Anyway, so nice to meet everyone. Thank you, Dave, for starting this forum!

newbie in albuquerque!

Hello everyone!

I'm Abby, and I recently moved with my husband and cats to Albuquerque, NM from the Washington, DC area, in no small to take advantage of the active outdoor lifestyle here in the Southwest.

I was diagnosed with RRMS in 2012 but continued to stay active with belly dance classes and yoga. I am now getting into cycling and doing more hiking than I used to as well. I am a yoga teacher, a newly-trained mediator, and a struggling writer.

Happy to be here!

This is a great board -- nice to "meet" you. :-) There's no better virtual support group on the planet IMHO!

I'm new here too--just found this place though I "knew" ActiveMSers on another board, one I no longer belong to.
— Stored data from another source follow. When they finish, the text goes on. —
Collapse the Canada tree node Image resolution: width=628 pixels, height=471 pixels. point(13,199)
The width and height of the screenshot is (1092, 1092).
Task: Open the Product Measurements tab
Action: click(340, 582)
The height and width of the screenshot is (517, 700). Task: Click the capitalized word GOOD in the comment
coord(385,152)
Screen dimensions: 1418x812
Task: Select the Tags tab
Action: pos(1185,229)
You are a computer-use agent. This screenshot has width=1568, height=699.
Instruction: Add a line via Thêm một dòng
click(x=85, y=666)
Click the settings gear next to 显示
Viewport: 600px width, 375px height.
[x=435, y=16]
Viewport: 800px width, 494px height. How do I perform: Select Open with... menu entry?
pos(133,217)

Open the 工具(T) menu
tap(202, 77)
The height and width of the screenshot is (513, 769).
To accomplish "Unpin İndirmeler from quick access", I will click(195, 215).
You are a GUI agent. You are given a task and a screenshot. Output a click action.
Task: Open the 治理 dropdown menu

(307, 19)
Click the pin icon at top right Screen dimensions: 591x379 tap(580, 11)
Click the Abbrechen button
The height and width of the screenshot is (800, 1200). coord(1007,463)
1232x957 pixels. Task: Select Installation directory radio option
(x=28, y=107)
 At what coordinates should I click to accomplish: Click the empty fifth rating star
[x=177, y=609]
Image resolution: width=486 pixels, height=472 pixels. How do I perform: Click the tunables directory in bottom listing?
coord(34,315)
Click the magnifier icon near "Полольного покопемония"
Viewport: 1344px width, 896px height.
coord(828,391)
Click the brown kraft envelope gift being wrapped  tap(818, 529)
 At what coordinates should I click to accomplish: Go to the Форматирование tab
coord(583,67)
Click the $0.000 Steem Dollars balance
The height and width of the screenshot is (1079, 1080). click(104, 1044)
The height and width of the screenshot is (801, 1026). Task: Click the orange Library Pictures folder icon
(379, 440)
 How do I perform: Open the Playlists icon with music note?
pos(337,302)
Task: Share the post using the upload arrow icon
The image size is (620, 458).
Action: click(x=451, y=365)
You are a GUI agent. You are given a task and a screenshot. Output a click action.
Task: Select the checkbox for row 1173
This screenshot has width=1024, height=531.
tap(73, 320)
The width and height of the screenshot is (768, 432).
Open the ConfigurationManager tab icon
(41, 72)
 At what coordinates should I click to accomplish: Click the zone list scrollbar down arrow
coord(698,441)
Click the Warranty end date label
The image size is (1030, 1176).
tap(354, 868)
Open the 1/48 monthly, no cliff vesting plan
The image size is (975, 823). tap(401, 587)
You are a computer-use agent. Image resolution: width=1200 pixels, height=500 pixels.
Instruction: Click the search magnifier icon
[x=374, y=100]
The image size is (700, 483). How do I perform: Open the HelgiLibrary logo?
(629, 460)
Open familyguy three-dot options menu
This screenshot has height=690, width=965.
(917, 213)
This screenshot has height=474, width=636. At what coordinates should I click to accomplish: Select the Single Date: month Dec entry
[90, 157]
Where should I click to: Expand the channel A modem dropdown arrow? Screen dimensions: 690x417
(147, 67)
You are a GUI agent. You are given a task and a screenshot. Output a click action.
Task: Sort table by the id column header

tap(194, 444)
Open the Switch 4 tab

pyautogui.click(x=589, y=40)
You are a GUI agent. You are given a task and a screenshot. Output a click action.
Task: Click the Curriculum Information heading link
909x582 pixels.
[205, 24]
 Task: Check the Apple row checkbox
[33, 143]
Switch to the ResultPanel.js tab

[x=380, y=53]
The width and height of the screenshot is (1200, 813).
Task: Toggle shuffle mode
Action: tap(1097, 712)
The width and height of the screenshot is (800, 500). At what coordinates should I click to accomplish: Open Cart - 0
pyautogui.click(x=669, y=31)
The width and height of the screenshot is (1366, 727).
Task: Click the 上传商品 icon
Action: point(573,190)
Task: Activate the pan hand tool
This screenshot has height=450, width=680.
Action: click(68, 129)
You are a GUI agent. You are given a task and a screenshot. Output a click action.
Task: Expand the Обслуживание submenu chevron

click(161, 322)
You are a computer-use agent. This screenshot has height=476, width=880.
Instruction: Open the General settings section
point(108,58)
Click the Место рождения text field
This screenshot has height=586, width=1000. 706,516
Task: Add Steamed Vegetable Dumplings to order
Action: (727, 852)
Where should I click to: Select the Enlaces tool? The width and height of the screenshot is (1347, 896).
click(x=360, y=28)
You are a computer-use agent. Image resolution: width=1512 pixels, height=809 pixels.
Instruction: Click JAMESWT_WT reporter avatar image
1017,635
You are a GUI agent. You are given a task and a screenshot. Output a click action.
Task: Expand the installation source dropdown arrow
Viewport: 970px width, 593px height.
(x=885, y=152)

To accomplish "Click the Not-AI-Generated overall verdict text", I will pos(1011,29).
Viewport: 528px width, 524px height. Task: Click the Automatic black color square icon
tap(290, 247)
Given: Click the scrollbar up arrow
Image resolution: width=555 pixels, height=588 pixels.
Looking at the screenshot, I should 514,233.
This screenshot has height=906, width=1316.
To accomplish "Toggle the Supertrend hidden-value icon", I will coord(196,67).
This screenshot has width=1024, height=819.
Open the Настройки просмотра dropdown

I've had MS since 1978-1980 and am still alive and intending to have many more years ahead.

I get along pretty well as long as I'm in charge of the time and temperature. When I go out and it gets too hot or too cold, I run into problems.

I sit most of the time and that sitting is in a wheelchair but I can still walk a few blocks unassisted.

Some leg instability has set in during the past year, and now when I go for walks outside, I push my wheelchair and do much better that way.

I live alone in a HUD rental apartment in the Pacific Northwest. My son lives a few minutes away. He's in his early 40s and works as a software developer.

I look forward to spending time here. It looks like a lively place!

Long time mstalker

Hello there, been checking out this site since '08, right around the time I was diagnosed...and it's been helpfull seeing everyone else's experiences.
I was interested in the site mostly because I was very active at the time.... Unfortunately due to a physically demanding job, slowly over this time I have ended up giving up the activities I loved (triathlon, cycling) due to energy management reasons. Anyways, after another relapse earlier this year I am now in the possession of a whole lot of free time(currently a man of leisure (ahem)
So now just working out how to get back into an active lifestyle with the changes in my health.
Oh, and I'm another Tecfidera user, and luckily I don't even notice it.
Just thought I'd say Hi.

Thank you for your inspiration

Good job! I am very happy that you continue to run. You are a huge inspiration to me! I have had MS for ~12 years and have been relapse free for ~10 years. I switched from Copaxone to Tecfidera about 4 months ago. I have become pretty sedentary and I have also (very selfishly) avoided being active in MS communities. I didn't want to hang out with people who needed mobility aids, etc, because I didn't want to be reminded of what could happen to me in the future. I have only recently realized that maybe I could actually be inspirational to someone else. Your story of your training and running has motivated me to get back in running shape! Thank you so much!

Gary

Welcome and keep on moving. Feel free to join us in MSers in training.

Teena Marie

Intro

Hi Everyone,

I am very happy to have found this site. I was diagnosed a little over a year ago and have been trying to network with other MSers ever since. I have experienced 2 relapses this past year and have already started my second DMD. I take Tecfidera now and seem to be doing well. I love to run and the MS has effected it somewhat. Most people I know with MS aren't very active, actually I don't know anyone that continues to run. Maybe most seem to give into the disease. Not me!! I recently ran the Pittsburgh Marathon in May and raised money for the National MS Society. It was grueling since almost every symptom that I ever had all came out at once due to over heating and over exercising. I became a little whiny and depressed for a few days because that was probably my last marathon. Then I realized that I finished before many healthy people, and most healthy people cannot even run one mile let alone 26. I found this site and read everyone else's stories and became rejuvenated. Thanks!! I just ran a half-marathon over the weekend and used some tips from other's posts.
I have a wonderfully supportive husband and 3 great kids that will sometimes run with me.
I am thankful to be connected with ActiveMSers.

Welcome, Ambika! Wow, trekking near Delhi must be beautiful! Hot weather affects me adversely also. Feels like my power plug has been disconnected. Good for you for getting out and about!